All the gravitas in the world, however, can’t overcome the fact that “fan” is short for “fanatic,” and a central question posed by Trekkies 2 is “How much is too much?” After all, turning his one-room flat into a starship may have helped the aforementioned Brit through the long dark night of the soul, but in the end he still lives in a fake starship. Learning Conversational Klingon may be a feat, but is it an accomplishment? Can one really base a personal philosophy on monologues sputtered by William Shatner? Nygard revisits Barbara Adams, the woman who gained notoriety for wearing her Starfleet uniform to court while serving as a juror in one of the Whitewater trials and, in the original Trekkies, for demanding that her fellow employees at a Little Rock copy shop refer to her as “Commander.” Eight years later, (now Commodore) Adams stands by her contention that wearing the uniform in court was necessary, given her position as an officer in the military, even as she faces a group of other Little Rock citizens bent on convincing her that wishing Starfleet existed confers no such obligations.

And then there are the scads of money and time fueling some fans’ obsessions. Among the Trekkers interviewed are amateur filmmakers making “fan films” with Star Trek properties, such as Christopher Hees of Germany, whose Star Trek: Das Vermächtnis, a tale of a Next Generation starship that picks up a Captain Kirk from the original series and a Mr. Spock from the movies, had run in excess of $20,000 so far, and Brian Dellis of Minnesota, the auteur of The Final Frontier Revisited, where an intrepid Starfleet crew trapped in the Old West (the latter film is included in the special-features section of the Trekkies 2 DVD). Paramount has always been indulgent about the use of the Star Trek characters in fan projects, but it’s startling to see just how much capital, financial and personal, goes into endeavors that can go no further than the convention circuit.

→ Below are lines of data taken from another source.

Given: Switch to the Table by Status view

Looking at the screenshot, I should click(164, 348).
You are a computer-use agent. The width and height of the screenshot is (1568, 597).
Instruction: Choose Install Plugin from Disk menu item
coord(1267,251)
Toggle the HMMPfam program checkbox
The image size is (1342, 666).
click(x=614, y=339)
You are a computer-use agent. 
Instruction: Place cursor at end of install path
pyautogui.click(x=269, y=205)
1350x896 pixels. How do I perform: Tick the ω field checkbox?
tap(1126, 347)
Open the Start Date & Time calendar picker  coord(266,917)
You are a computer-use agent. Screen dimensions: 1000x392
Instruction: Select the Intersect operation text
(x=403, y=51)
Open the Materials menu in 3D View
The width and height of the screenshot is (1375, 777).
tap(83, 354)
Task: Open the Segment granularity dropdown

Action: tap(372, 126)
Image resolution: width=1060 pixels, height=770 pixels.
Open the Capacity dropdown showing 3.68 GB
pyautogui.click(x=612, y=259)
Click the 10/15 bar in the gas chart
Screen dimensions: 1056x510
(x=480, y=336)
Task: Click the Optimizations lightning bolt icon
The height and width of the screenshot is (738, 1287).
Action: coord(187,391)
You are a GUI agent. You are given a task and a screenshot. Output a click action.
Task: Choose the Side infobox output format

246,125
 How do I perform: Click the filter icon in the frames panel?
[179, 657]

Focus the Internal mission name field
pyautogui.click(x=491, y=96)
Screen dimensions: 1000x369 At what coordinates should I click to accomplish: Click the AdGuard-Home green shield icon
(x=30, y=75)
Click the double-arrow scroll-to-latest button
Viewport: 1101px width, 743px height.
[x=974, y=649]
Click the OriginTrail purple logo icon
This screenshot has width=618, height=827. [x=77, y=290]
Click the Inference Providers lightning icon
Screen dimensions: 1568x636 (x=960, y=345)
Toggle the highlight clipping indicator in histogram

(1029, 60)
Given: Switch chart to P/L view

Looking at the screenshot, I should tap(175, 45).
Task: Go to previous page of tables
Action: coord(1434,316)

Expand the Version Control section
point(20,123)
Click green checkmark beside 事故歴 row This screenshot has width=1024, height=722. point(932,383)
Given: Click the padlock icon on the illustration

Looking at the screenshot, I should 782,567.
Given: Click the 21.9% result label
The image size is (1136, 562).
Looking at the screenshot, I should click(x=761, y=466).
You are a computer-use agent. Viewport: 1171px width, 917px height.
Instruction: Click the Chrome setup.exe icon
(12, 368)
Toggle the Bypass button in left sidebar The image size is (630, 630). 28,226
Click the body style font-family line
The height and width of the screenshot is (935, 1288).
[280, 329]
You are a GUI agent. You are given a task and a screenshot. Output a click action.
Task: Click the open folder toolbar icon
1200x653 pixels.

The pivotal question here is to what degree is it rational to immerse oneself in a fictional world of other people’s making? Role-playing is, of course, common practice, whether one’s chosen milieu is Dungeons and Dragons, Rotisserie baseball, adventurous sex, or Star Trek, but again, “How much is too much?” In the case of the Trekkers, if your estimate is low, then Trekkies is your movie, but if your threshhold for extreme fandom is somewhere around L-7, Trekkies 2 is the way to go.